Essay: Triggerwarnungen: Notwendigkeit oder Bevormundung?
Im Sprechtheater oder Verlagswesen sind Warnhinweise zu Inhalt und szenischer Umsetzung ziemlich verbreitet. Nun halten sie auch Einzug in den Opernbetrieb. Dem einen geht das zu weit, andere verlangen geradezu danach. Der Streit um die sogenannten Triggerwarnungen ist dabei auch eine Diskussion darüber, was Kunst eigentlich ist, kann und soll.
Wenn man sich auf der Homepage der Oper Dortmund über eine Produktion informiert, stößt man oft auf einen dezenten Link: „Hinweise zu sensiblen Inhalten und sensorischen Reizen.“ Klickt man weiter, gelangt man auf eine Seite mit Zusatzinformationen. Bei der Zauberflöte etwa heißt es: „Das Stück thematisiert und zeigt Sexismus. In einer Szene kommt für wenige Sekunden Stroboskoplicht zum Einsatz, in zwei weiteren Nebel.“ Oder bei einem anderen Werk: „La Juive behandelt Antisemitismus und thematisiert die damit verbundene, erlebte körperliche und seelische Gewalt an den jüdischen Figuren. Zu Beginn des Stückes steigt im hinteren Bühnenabschnitt kurz Nebel auf.“ Und beim Musical Cabaret: „Das Stück spielt zur Zeit des Aufstiegs der Nationalsozialisten. In diesem Zusammenhang wird wachsender Antisemitismus thematisiert; in der Szene vor der Pause werden Hakenkreuze und NS-Uniformen gezeigt sowie offenes Feuer von getragenen Fackeln.“
Solche Hinweise, oft Triggerwarnungen genannt, sind im Sprechtheater und teilweise auch im Verlagswesen bereits ziemlich verbreitet. In der Oper nutzen sie in Deutschland bislang wenige Häuser: neben Dortmund auch Bielefeld, Braunschweig, Karlsruhe, Mainz und Hannover. Trigger kommt aus dem Englischen, bedeutet Auslöser und ist als Begriff im Zusammenhang mit den Inhaltswarnungen etwas irreführend. Strenggenommen bezeichnet er in der Traumatherapie Reize, die unwillkürlich die Erinnerung an ein zurückliegendes Trauma auslösen und dadurch wie eine reale Situation erneut durchlebt und durchlitten werden können. Heute wird das Wort häufig für alles benutzt, was Menschen nachhaltig verstören kann, insbesondere vor dem Hintergrund bereits erlebter Gewalt.

* **ANGEZEIGTE INFORMATIONEN**
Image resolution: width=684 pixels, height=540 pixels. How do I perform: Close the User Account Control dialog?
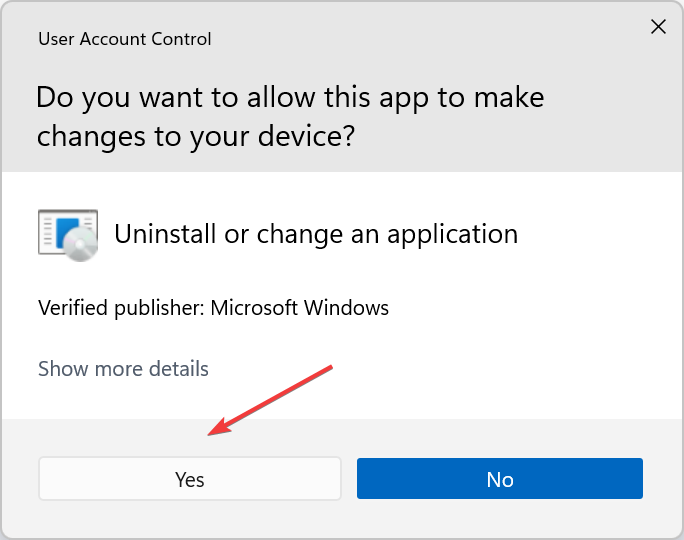pos(658,27)
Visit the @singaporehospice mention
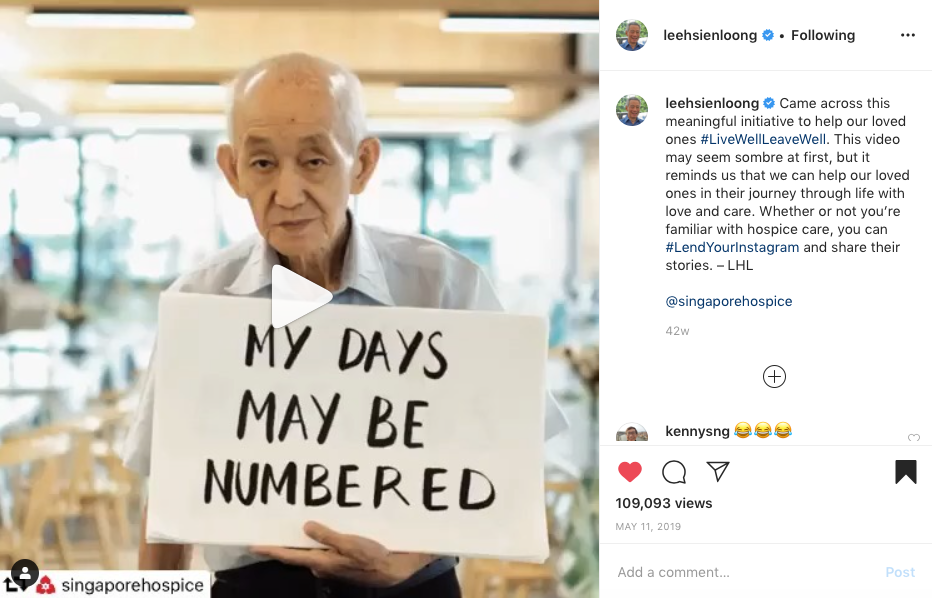This screenshot has height=598, width=932. click(728, 301)
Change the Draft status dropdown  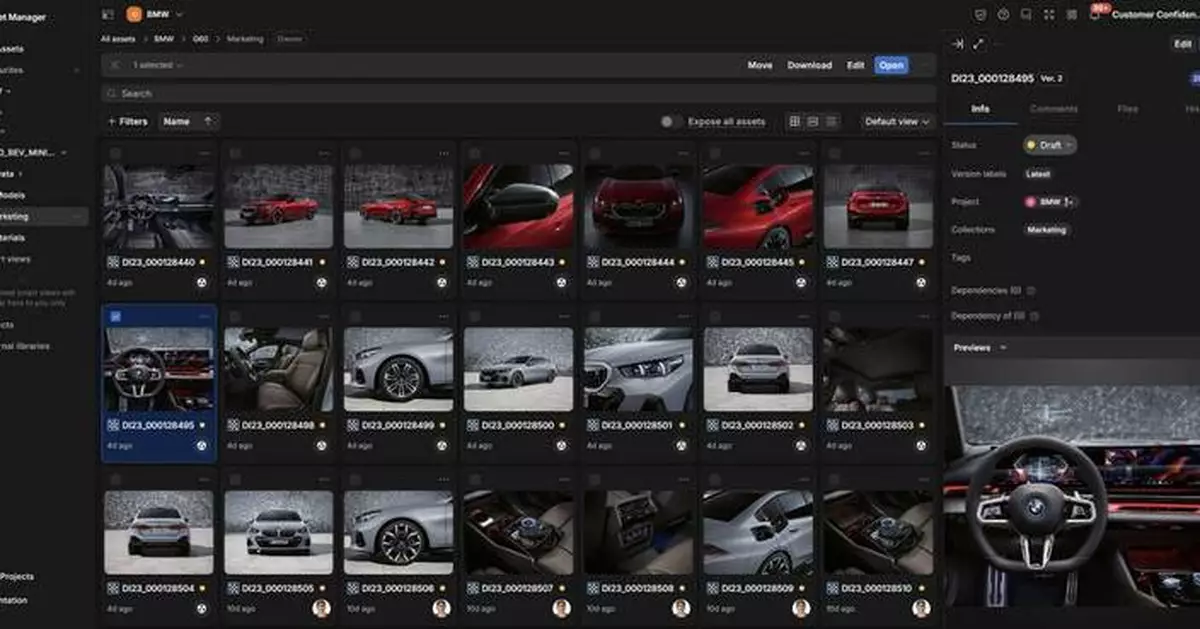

* **ARBEITSAUFTRAG**
Bearbeite im Essay über Triggerwarnungen den Abschnitt beginnend bei „Im Sprechtheater oder“ und endend bei „kann und soll.“, indem du „Opernbetrieb“ durch „Musiktheaterbetrieb“ ersetzt. Gib den so geänderten Abschnitt vollständig wieder. Das Material stammt aus einer anderen Quelle als der Essay.

* **ANTWORTFELD**
Im Sprechtheater oder Verlagswesen sind Warnhinweise zu Inhalt und szenischer Umsetzung ziemlich verbreitet. Nun halten sie auch Einzug in den Musiktheaterbetrieb. Dem einen geht das zu weit, andere verlangen geradezu danach. Der Streit um die sogenannten Triggerwarnungen ist dabei auch eine Diskussion darüber, was Kunst eigentlich ist, kann und soll.